How I Created Pacman Digest

It all started when I was upgrading the operating system on my portable road warrior, a ThinkPad x250 running Arch Linux, when pacman told me that I didn’t have sufficient space for the upgrade. This was the first time I’d ever encountered that, so I decided to make a program that would help me (and other pacman users, I guess) better understand space usage on the root partition where packages are installed. It wasn’t too difficult with a bit of Python and HTML/CSS/JS.

You can check out the completed project here: GitHub


Oh, and in case you didn’t know, pacman is the default package manager for Arch Linux.

The Problem and Goal

The first step in any engineering scenario is to identify the problem, obviously.

Pacman users may have difficulty understanding space usage on their root partition. Because of this, they may have trouble managing space on their system. Something that could help would be a program that helps (1) visualize their space usage on their root partition and (2) tells them what their largest packages are as well as (3) how much space they take up.

Right off the bat, we’ve clearly defined our minimum viable product: a program that

  1. visualizes space usage on a user’s root partition;
  2. tells them what their largest packages are; and
  3. tells them how much space these packages take up.
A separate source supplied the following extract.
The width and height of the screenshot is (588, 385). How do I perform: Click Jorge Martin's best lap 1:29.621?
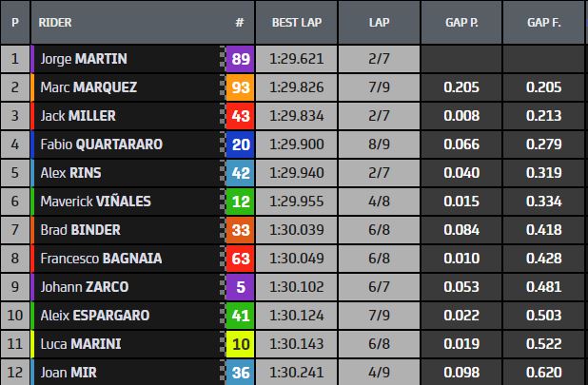pyautogui.click(x=297, y=59)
Some totally arbitrary additions I decided to push on:

Getting Data

On systems using pacman, you can get a list of all installed packages and their information using pacman -Qi. The information for a single package may look something like:

Name            : aircrack-ng
Version         : 1.6-6
Description     : Key cracker for the 802.11 WEP and WPA-PSK protocols
Architecture    : x86_64
URL             : https://www.aircrack-ng.org
Licenses        : GPL2
Groups          : None
Provides        : aircrack-ng-scripts
Depends On      : openssl  sqlite  iw  net-tools  wireless_tools  ethtool  pcre  libpcap  python  zlib  libnl  hwloc  usbutils
Optional Deps   : None
Required By     : None
Optional For    : None
Conflicts With  : aircrack-ng-scripts
Replaces        : aircrack-ng-scripts
Installed Size  : 2.19 MiB
Packager        : Felix Yan <felixonmars@archlinux.org>
Build Date      : Wed Dec 1 13:53:36 2021
Install Date    : Sun Feb 6 18:48:26 2022
Install Reason  : Explicitly installed
Install Script  : No
Validated By    : Signature

I wrote a parser function to read a single package information entry and throw the relevant data into a list that it then returns, which you can read in the source code if you’re interested. For actually running the command itself, I used the check_output function provided by the subprocess library:

from subprocess import Popen, check_output

# "pacman -Qi" gets list of packages and their info entries.
cmd = lambda: check_output(["pacman", "-Qi"]).decode("utf-8").split("\n\n")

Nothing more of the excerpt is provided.